§ Aim of the exercise
Output the data from the line containing "The height and" through the line containing "Action: click(233, 174)", both lines included, with each line reproduced unchanged. Omit the pictures.

§ Records for this exercise

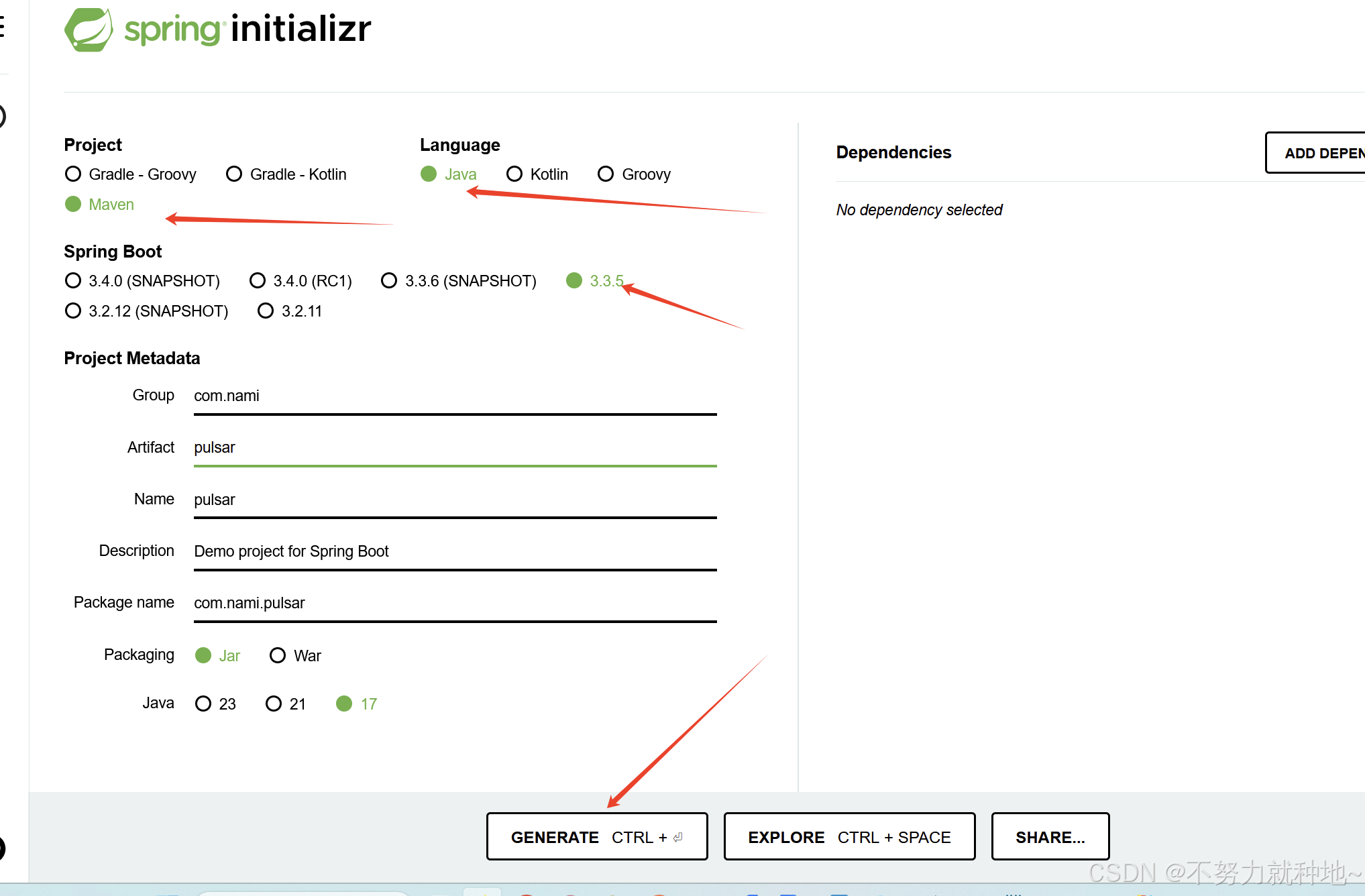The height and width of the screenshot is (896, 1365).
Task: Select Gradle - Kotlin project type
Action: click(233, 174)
--
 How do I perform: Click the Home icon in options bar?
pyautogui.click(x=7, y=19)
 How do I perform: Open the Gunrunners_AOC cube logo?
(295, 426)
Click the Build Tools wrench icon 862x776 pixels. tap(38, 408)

§ Exercise output
The height and width of the screenshot is (896, 1365).
Task: Select Gradle - Kotlin project type
Action: click(233, 174)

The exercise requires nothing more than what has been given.